**Task 1:** Arrange the entries as a numbered list, from the line with "1568x672 pixels." through the end of the entries. Skip blank lines and leave out the pictures.

# Jahr / Semester (pronunciation)



## 657Thomas

Hello!
  In dictionary, the phonetic alphabet for the word "Jahr" is "jaːɐ̯" but for the word "Semester" is "zeˈmɛstɐ".
  For me, the r sounds in these two words are exactly the same, why different symbols are used (ɐ̯ and ɐ ) and do they sound different to native speakers? (another example: wir viː*ɐ̯*  VS Dampfer  ˈdampf*ɐ*)
  Thank you very much!


----------



## berndf

In _Jahr_, the ɐ blends into the a:. Vor many speakers _Jahr_ is hardly distinguishable from _ja_, if at all.


----------



## Kajjo

657Thomas said:


> ɐ̯ and ɐ


This is the SAME sound.

The additional diacritic symbol below indicates how it works together with the sound before. The sign means "non-syllabic", i.e. WITH the diacritic this sound does NOT form a separate syllable.

So the necessary comparison is:

[jaːɐ̯]  <one syllable>
[jaːɐ]  <two syllables>

In this special case, only the word "Jahr" [jaːɐ̯] exists.

However, in some cases this can even form a relevant minimal pair representing two different words with different meanings. A good example is "_hör vs höher_". Every native clearly hears the difference.

hör [høːɐ̯] <imperative of the verb "hören"; one syllable>
höher [høːɐ] <comparative of the adjective "hoch"; two syllables>

In the non-syllabic variant the two sounds form a diphthong and øːɐ̯ or aːɐ̯ follow exactly the same principle as other common diphthongs like aɪ̯ (like in German "Ei" or English "I"), where you find the same diacritic sign below. So no special case for German, just the general way of indicating diphthongs where two fundamental vowel sounds form one; valid both in German and English and many other languages.

In German, the ɐ̯-schwa diphthongs are the proper way to pronounce r-sounds after vowels in most cases. So your example "wir" [viːɐ̯] is representative, too.


----------



## Frank78

berndf said:


> In _Jahr_, the ɐ blends into the a:. Vor many speakers _Jahr_ is hardly distinguishable from _ja_, if at all.



 To me they a cleary distinguishable. Probably not in Lower Saxony, east Westphalia and the like.


----------



## berndf

Frank78 said:


> To me they a cleary distinguishable. Probably not in Lower Saxony, east Westphalia and the like.


In 3 out of the 4 samples in Forvo, _Jahr_ is not distinguishable from _ja_ and in the fourth, the/r/ is realised as a modification of the /a:/ that is similar to _vocal fry_. I am convinced the the vast majority of speakers who pretend they pronounce them distinguishably only imagine they do. In practice, we distinguish these words only by context.


----------



## Hutschi

To me, the following groups are rhyming inside the group, respectively:

1. Jahr, Bar, Zar, Gefahr, Schar, klar, ...
2. Ja, da, nah, Ra, Rah, ...
3. Semester, Schwester, bester, Lester, ...
But words of different groups are not rhyming.

However, regionally the words of 1. and 2. seems to be rhyming.
This is the case in songs of Nena, for example.

**Data supplied:**
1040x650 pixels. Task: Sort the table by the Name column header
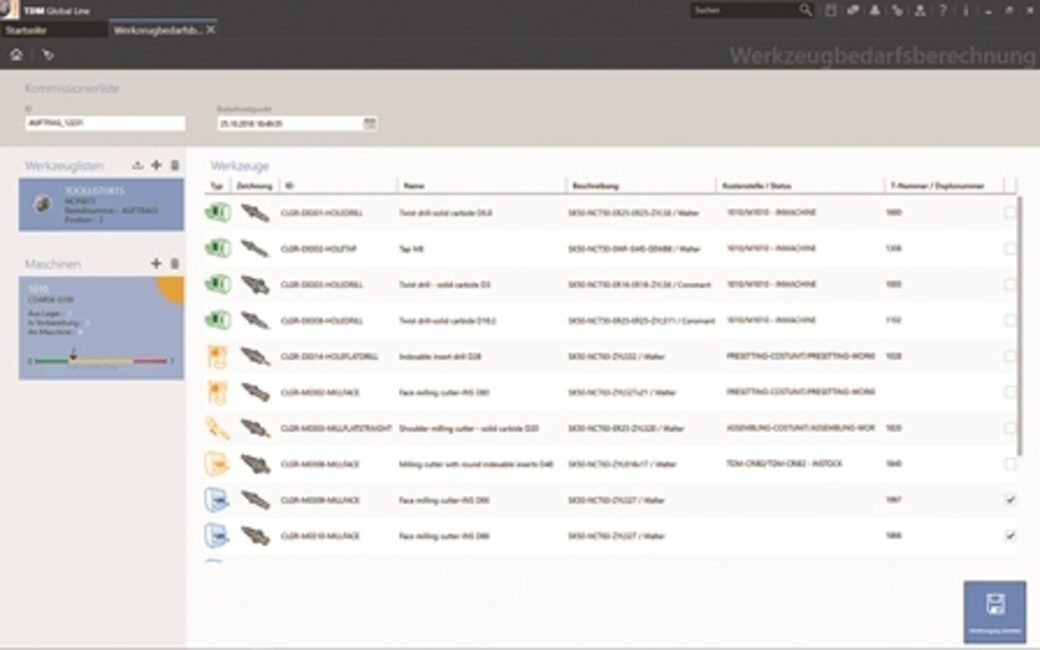point(415,186)
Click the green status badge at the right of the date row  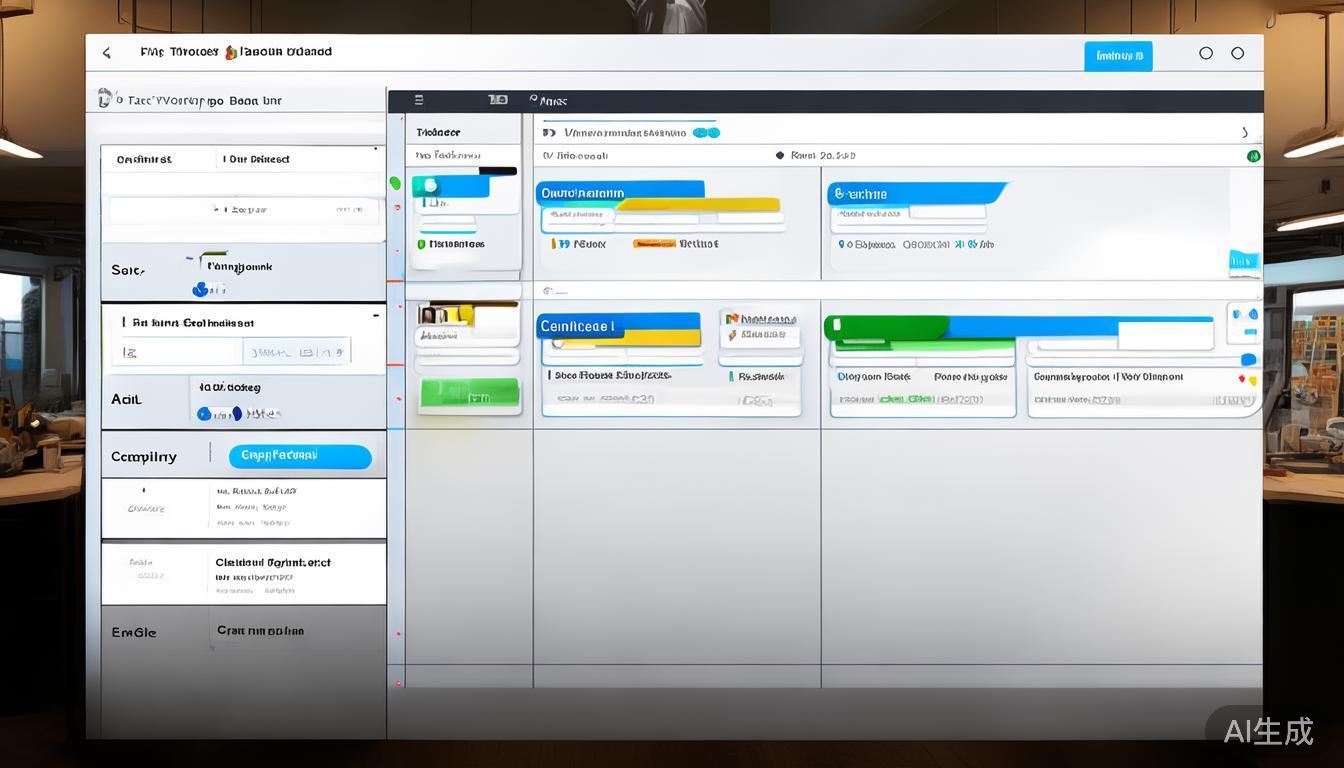1253,156
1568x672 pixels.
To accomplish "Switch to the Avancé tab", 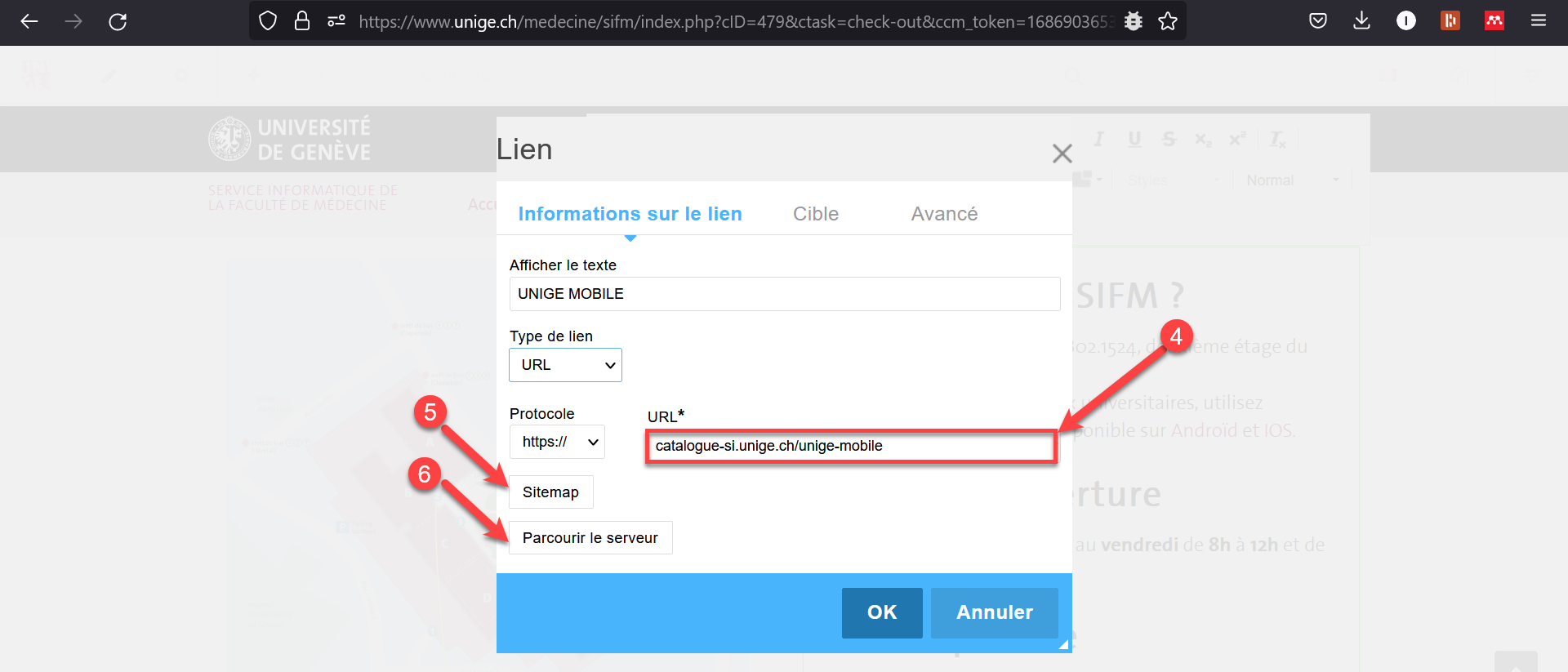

**Task 2:** In the thread on pronouncing Jahr and Semester, what does the diacritic under ɐ̯ mean?

**Answer 1:**
1. 1568x672 pixels.
2. To accomplish "Switch to the Avancé tab", 

**Answer 2:** It marks the sound as non-syllabic, meaning it does not form a separate syllable.